Before I even do the analysis, I can see that that this couple is doing quite well, considering they boosted their savings rate from 47% to 63% in just 1.5 years, and are planning to boost it even further to 71% next year. Now, that is some serious bad-assity! And if you look at our “How We Got Here” series, you’ll see that we went from 50% savings rate to 65% and eventually to 78% over the span of 9 years.

So they are following the same trajectory and I expect their savings to accelerate over time. This is what happens when your income goes up over time (due to promotions, raises, etc) but your expenses go down. They will also find that, once they retire and travel, their expenses will go down even further, as we found out from living on $40K CAD/year ($31K USD) while travelling the world.

But of course, speculation is worthless without doing the math, so as we love to say on this blog “LET’S MATH THIS SHIT UP!”
○ ○ ○
* [TASK OBJECTIVE] Retype the stretch of the savings passage from "Before I even" through "travelling the world.".

Items from a dataset:
○ ○ ○
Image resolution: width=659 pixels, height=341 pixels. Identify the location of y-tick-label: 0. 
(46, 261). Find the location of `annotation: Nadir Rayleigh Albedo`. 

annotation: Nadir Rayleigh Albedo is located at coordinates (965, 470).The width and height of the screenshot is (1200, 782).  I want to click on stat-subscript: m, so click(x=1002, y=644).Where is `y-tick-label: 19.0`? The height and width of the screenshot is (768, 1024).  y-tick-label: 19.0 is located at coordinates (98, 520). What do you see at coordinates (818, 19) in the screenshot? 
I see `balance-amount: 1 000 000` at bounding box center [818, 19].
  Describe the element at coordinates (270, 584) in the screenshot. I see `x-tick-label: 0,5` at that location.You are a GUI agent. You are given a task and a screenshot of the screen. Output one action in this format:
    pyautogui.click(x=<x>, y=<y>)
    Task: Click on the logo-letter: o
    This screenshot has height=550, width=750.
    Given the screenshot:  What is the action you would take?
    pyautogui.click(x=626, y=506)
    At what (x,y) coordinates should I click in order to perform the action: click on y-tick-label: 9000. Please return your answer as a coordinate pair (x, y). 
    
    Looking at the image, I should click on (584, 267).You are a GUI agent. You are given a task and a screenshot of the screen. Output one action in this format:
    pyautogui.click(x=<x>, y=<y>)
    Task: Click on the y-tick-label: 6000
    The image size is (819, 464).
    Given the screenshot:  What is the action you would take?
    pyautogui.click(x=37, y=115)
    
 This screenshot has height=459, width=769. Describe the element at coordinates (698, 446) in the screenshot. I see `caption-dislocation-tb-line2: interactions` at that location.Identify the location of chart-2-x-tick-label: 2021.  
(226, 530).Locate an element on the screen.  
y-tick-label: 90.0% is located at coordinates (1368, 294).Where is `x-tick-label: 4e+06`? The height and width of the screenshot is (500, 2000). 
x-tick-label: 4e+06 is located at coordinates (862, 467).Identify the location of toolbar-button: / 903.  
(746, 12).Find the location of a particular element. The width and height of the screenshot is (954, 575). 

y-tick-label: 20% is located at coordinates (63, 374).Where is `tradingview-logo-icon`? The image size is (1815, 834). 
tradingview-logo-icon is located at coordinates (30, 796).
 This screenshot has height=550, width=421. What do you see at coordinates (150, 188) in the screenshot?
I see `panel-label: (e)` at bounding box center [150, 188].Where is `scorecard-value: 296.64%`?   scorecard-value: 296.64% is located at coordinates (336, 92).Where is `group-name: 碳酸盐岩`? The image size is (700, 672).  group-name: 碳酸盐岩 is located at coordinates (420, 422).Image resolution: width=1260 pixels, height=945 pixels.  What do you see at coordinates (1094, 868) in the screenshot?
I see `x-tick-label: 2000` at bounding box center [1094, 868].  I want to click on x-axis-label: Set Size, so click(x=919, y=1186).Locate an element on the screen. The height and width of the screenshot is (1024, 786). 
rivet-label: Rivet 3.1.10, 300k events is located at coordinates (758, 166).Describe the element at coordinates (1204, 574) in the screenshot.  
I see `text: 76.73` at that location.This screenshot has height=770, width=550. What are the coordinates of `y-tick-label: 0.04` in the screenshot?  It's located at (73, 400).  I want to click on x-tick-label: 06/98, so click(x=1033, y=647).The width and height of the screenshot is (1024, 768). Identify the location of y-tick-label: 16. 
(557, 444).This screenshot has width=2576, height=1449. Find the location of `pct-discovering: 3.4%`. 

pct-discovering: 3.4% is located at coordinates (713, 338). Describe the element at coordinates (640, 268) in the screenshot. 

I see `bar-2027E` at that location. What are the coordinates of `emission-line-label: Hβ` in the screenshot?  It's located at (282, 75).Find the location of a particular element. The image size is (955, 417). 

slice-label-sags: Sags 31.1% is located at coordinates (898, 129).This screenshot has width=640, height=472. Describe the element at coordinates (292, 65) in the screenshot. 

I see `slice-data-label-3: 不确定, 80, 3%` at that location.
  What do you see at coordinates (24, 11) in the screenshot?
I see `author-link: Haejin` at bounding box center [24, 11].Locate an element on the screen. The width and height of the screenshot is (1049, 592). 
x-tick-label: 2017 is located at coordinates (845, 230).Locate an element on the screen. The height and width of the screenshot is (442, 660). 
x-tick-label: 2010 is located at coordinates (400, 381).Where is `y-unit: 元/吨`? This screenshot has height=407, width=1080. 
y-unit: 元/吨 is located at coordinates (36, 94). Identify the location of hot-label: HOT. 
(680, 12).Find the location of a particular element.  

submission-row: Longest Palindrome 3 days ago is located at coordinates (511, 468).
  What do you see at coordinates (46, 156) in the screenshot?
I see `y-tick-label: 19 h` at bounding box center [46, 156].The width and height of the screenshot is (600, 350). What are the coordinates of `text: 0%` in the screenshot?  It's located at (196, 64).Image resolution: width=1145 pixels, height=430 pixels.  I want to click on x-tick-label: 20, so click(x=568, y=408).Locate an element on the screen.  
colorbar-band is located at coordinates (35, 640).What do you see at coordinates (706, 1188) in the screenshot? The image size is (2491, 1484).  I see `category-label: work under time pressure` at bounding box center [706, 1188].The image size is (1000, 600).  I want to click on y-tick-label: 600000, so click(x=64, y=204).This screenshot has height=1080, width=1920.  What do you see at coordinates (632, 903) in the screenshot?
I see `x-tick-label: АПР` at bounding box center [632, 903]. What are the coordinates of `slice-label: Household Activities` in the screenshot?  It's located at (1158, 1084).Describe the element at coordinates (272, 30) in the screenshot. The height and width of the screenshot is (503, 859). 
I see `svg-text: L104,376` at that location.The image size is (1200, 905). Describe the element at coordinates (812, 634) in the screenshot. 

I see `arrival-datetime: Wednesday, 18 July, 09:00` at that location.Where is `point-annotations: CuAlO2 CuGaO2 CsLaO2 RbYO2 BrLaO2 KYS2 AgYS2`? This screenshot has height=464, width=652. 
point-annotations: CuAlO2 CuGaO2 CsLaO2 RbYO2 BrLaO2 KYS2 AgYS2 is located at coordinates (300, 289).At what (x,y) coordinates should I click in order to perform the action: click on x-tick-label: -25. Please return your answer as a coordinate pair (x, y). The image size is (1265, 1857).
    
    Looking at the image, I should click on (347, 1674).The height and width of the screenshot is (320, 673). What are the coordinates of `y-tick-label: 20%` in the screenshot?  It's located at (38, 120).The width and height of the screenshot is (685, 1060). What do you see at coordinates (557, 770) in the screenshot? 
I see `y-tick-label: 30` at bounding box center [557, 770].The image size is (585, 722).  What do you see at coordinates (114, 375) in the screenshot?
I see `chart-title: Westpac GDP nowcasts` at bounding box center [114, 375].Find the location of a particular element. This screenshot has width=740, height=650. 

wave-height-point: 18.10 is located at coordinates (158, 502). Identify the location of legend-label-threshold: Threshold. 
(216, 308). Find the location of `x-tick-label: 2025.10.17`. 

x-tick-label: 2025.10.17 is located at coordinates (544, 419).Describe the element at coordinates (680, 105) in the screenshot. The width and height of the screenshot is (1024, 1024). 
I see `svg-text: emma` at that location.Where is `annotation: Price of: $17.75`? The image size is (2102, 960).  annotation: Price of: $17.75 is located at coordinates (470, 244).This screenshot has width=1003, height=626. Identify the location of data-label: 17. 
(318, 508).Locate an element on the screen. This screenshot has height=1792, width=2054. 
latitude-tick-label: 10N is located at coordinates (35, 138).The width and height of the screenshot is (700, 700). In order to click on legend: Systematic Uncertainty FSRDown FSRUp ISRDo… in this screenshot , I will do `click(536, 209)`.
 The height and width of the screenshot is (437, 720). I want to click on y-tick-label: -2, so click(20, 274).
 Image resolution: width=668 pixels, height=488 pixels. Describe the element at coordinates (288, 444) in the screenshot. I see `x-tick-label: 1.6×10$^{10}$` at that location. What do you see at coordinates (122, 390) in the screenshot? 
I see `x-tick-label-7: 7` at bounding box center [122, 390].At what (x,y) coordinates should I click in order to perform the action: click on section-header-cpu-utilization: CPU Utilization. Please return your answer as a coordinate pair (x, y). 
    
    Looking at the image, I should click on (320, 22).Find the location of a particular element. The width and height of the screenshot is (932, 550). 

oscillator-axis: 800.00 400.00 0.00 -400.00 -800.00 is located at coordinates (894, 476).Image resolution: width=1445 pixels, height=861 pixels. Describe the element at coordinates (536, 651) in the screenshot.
○ ○ ○
* [RESULT]
Before I even do the analysis, I can see that that this couple is doing quite well, considering they boosted their savings rate from 47% to 63% in just 1.5 years, and are planning to boost it even further to 71% next year. Now, that is some serious bad-assity! And if you look at our “How We Got Here” series, you’ll see that we went from 50% savings rate to 65% and eventually to 78% over the span of 9 years.

So they are following the same trajectory and I expect their savings to accelerate over time. This is what happens when your income goes up over time (due to promotions, raises, etc) but your expenses go down. They will also find that, once they retire and travel, their expenses will go down even further, as we found out from living on $40K CAD/year ($31K USD) while travelling the world.